# README

We perform train test split, some simple preprocess steps, create mapper.

The preprocessed train and test set are saved to folder `data`.

The mapper is saved to folder `model`.

In [None]:
import os
os.chdir('../../seminar_1')
import pandas as pd
from utils.helper_functions import missing_values_table, process_datetime, save_pickle
import warnings
warnings.filterwarnings('ignore')

data = pd.read_csv('data/kc_house_data.csv')

# Train test split

In [None]:
from sklearn.model_selection import train_test_split

train, test = train_test_split(data, test_size=0.3, random_state=0)

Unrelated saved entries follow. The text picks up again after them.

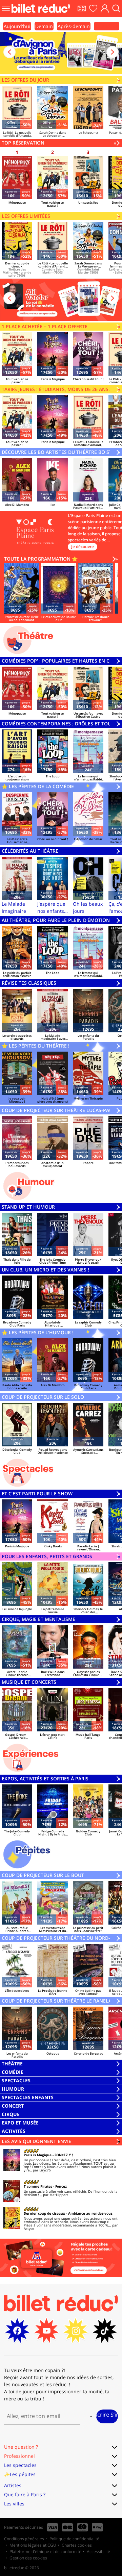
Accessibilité (98, 2551)
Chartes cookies (77, 2545)
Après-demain (74, 26)
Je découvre (82, 546)
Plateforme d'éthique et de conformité (45, 2551)
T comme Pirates (38, 2186)
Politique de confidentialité (74, 2539)
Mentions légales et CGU (32, 2545)
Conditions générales (24, 2539)
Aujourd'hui (17, 26)
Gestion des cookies (28, 2558)
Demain (44, 26)
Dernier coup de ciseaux (44, 2213)
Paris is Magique (38, 2155)
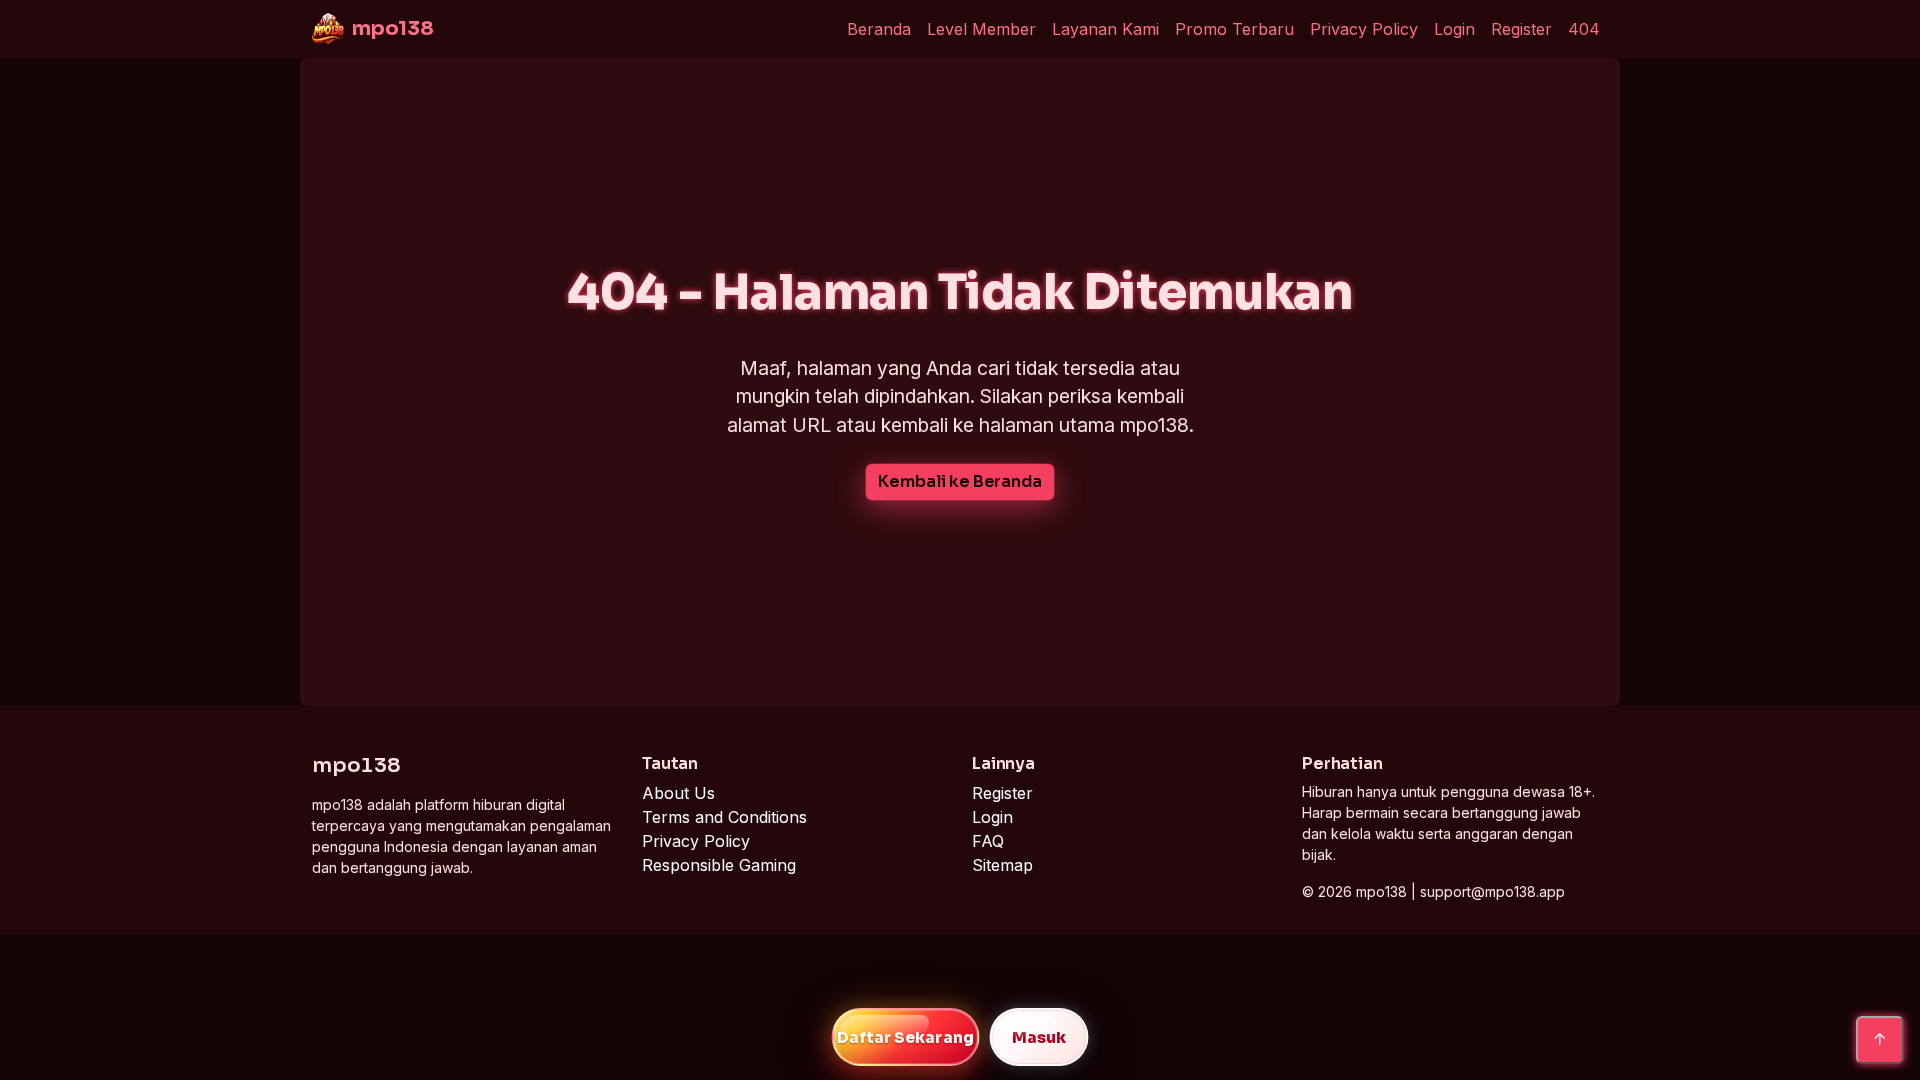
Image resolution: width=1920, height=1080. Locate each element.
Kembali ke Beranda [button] (959, 481)
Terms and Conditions (724, 817)
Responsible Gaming (719, 865)
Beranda (879, 29)
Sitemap (1002, 865)
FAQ (988, 841)
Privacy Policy (1364, 29)
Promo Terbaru (1234, 29)
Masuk (1039, 1037)
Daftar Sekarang (905, 1037)
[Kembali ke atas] (1880, 1040)
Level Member (981, 29)
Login (1454, 29)
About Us (678, 793)
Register (1521, 29)
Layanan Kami (1105, 29)
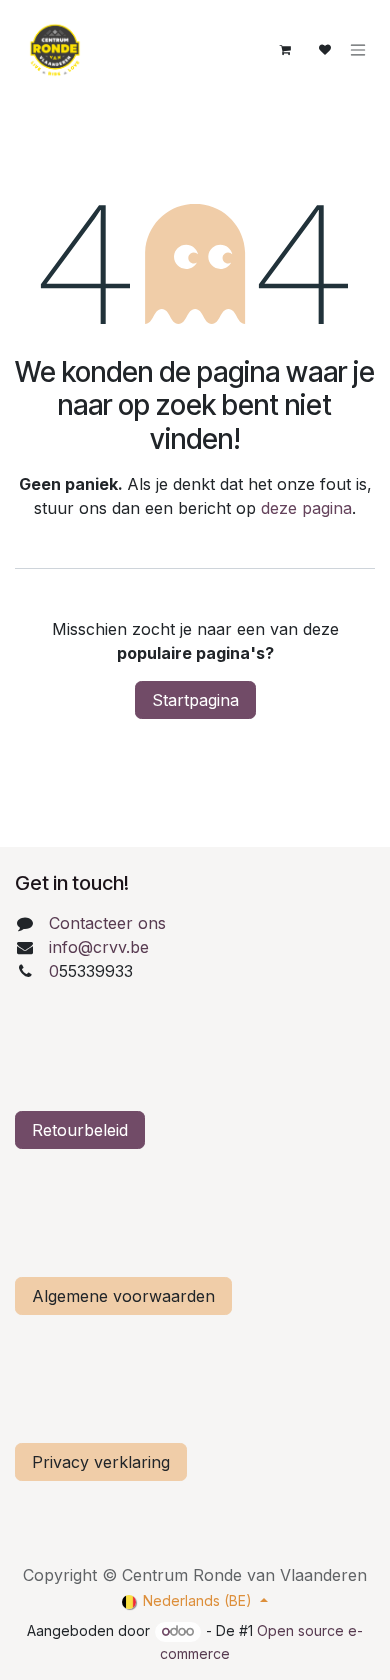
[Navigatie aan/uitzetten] (358, 50)
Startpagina (195, 700)
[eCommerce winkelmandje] (285, 50)
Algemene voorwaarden (123, 1296)
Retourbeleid (80, 1130)
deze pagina (306, 508)
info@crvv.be (99, 947)
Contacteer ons (107, 923)
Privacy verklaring (101, 1462)
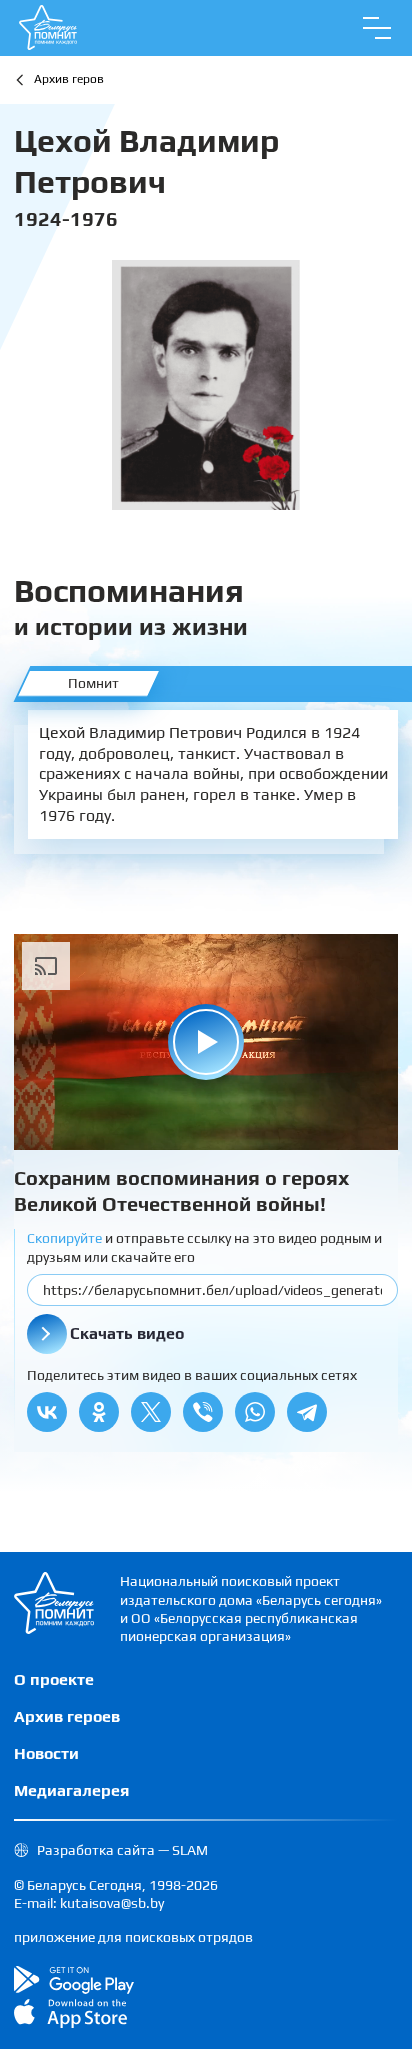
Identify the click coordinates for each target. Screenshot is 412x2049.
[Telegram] (307, 1412)
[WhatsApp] (255, 1412)
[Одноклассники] (99, 1412)
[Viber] (203, 1412)
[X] (151, 1412)
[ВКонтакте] (47, 1412)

# Very basic preprocessing steps

In [None]:
missing_values_table(train)

In [None]:
def preprocess_df(df):
    # Convert to datetime df type
    df['date'] = pd.to_datetime(df['date'])

    # Preprocess to feature engineering some datetime features
    df = process_datetime(df, 'date')
    return df

In [None]:
train_preprocessed = preprocess_df(train)
test_preprocessed = preprocess_df(test)

# Mapper

In [None]:
from sklearn_pandas import DataFrameMapper
from sklearn.preprocessing import OneHotEncoder, StandardScaler

mapper=DataFrameMapper([
    # Numerical Features
    (['bedrooms'], StandardScaler()),
    (['bathrooms'], StandardScaler()),
    (['sqft_living'], StandardScaler()),
    (['sqft_lot'], StandardScaler()),
    (['grade'], StandardScaler()),
    (['sqft_above'], StandardScaler()),
    (['sqft_basement'], StandardScaler()),
    (['yr_built'], StandardScaler()),
    (['yr_renovated'], StandardScaler()),
    (['lat'], StandardScaler()),
    (['long'], StandardScaler()),
    (['sqft_living15'], StandardScaler()),
    (['sqft_lot15'], StandardScaler()),
    (['sqft_living15'], StandardScaler()),
    (['sqft_living15'], StandardScaler()),
    (['sqft_living15'], StandardScaler()),
    (['sqft_living15'], StandardScaler()),
    
    # Categorical Features
    (['waterfront'], OneHotEncoder(handle_unknown='ignore')),
    (['view'], OneHotEncoder(handle_unknown='ignore')),
    (['condition'], OneHotEncoder(handle_unknown='ignore')),
    (['date_month'], OneHotEncoder(handle_unknown='ignore')),
    (['date_dow'], OneHotEncoder(handle_unknown='ignore')),
    (['date_quarter'], OneHotEncoder(handle_unknown='ignore')),
    (['date_isweeknd'], OneHotEncoder(handle_unknown='ignore')),
    (['date_month_interval'], OneHotEncoder(handle_unknown='ignore')),
], df_out=True)

# Fit mapper
mapper = mapper.fit(train_preprocessed)

In [None]:
# Save everything
save_pickle('model/mapper.pkl', mapper)
train_preprocessed.to_csv('data/train.csv', index=False)
test_preprocessed.to_csv('data/test.csv', index=False)